Dilma vence. Igualmente não será uma grande surpresa. O PT retardará em quatro anos sua autocrítica necessária enquanto partido político. Será ruim para o PT naquela supracitada dimensão mais profunda, mas será melhor para o país no meu ponto de vista. Torço para mudanças no país, mas no sentido de aprofundar o processo democrático e de diminuir as desigualdades sociais: mudar por mudar nunca é o caso. Neste sentido o Brasil ganha com mais 4 anos de PT na gestão federal. Mas o país sai rachado desta eleição.

A margem da vitória será apertada, já disse acima, mas mais que isso, a postura de Aécio como candidato de oposição insuflou a atitude antipetista reinante em parcela significativa da sociedade brasileira, em especial nas camadas superiores (superioridade em sentido econômico) da pirâmide social. Aécio tem dito que domingo será o dia da libertação, dia em que o Brasil vai se libertar do PT. Espero ansiosamente sua fala após serem publicados os resultados com a notícia da vitória de Dilma. Ele, que tem um futuro todo pela frente, bem poderia pensar como estadista e (1) reconhecer tranquilamente o resultado e (2) emitir um discurso de reconhecimento das virtudes de seu oponente. Existe muito ódio de parte a parte que emergiu nestas eleições. Cabe às lideranças de ambos os bandos em disputa jogar água nesta fervura, aplacar os exaltados ânimos.

A eleição, o processo em todas as suas dimensões, só evidenciou que o Brasil vive hoje um momento de auge de suas instituições democráticas e republicanas.
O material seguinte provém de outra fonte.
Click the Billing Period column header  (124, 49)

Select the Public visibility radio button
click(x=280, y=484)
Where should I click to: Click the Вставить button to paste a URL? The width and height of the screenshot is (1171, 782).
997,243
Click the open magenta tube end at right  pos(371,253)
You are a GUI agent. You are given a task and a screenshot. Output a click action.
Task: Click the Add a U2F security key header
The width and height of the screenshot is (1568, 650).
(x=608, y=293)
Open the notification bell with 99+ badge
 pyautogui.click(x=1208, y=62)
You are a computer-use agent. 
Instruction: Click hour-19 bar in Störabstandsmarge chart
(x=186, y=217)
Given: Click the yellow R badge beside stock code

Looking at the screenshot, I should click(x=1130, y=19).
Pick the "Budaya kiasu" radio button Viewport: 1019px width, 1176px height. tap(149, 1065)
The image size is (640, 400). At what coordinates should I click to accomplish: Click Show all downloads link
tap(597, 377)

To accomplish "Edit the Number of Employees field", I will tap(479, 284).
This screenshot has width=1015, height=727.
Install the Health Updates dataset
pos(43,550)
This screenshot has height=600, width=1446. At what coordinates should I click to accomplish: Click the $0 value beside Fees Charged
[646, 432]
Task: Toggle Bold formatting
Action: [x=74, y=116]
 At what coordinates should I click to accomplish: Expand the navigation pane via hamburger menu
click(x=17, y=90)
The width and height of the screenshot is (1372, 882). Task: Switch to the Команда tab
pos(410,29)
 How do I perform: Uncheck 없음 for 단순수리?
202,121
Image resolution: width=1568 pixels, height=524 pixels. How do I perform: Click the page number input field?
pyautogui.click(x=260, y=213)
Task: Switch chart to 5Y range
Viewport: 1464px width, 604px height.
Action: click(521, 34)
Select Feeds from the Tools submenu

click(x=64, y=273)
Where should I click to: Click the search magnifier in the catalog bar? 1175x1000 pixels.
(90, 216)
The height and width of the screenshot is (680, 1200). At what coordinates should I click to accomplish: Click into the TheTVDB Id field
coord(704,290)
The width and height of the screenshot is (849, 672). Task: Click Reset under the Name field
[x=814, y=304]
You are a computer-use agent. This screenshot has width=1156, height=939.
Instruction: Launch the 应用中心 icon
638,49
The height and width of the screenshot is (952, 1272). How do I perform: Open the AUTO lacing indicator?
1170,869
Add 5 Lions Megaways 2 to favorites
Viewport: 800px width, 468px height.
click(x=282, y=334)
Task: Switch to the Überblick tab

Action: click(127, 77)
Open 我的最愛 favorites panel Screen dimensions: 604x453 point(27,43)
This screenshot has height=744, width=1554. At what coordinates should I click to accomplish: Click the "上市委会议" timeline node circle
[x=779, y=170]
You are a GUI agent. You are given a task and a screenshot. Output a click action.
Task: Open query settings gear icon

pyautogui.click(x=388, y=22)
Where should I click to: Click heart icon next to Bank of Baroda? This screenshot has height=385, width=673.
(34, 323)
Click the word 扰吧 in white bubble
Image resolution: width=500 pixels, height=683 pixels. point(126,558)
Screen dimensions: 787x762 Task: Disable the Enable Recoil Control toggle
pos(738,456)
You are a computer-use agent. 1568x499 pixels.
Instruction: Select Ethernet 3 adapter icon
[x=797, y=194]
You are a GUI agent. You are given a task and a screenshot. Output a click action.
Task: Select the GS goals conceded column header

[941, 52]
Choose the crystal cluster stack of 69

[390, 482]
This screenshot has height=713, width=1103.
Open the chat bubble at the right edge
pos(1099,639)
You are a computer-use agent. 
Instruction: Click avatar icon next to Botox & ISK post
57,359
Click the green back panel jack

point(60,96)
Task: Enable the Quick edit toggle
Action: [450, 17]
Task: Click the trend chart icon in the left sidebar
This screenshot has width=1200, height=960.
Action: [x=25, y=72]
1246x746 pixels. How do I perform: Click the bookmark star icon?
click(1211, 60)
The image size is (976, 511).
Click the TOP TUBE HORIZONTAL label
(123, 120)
A pluralidade de forças políticas que emergiu das urnas vitoriosa, assim como a ampla liberdade com que a disputa se desenvolveu em todo o país, evidenciam que a expressão “ditadura petista” não possui o menor fundamento na realidade.
A verdade é que as dimensões e a especial forma federativa que o país apresenta facilitam a acomodação das lideranças políticas das mais diversas colorações ideológicas. Como a política tradicional brasileira é muito dependente da ocupação de cargos remunerados no aparelho do estado (verdade para a direita e esquerda), o fato de que existem além da presidência da República mais 27 estados-membros e outros mais de cinco mil municípios proporciona uma situação desfavorável à degeneração do agonismo em antagonismo.  Se Aécio perde, o PSDB ainda tem São Paulo. Se Dilma perde, o PT ainda terá Minas e Bahia, para citar exemplos. É um fator que arrefece os ânimos e ajuda a manter a disputa em termos adversariais, onde o objetivo democrático é derrotar o adversário, não eliminar um inimigo.
Elio Gaspari afirmou bem: a eleição de domingo é um plebiscito sobre mais 4 anos de poder federal para o PT. Os analistas políticos têm afirmado que quando existe reeleição, o que de fato sucede é que o governante recebe um mandato de oito anos com um plebiscito na metade, para autorizar a continuar ou não. E os números mostram que a regra é a manutenção do gestor.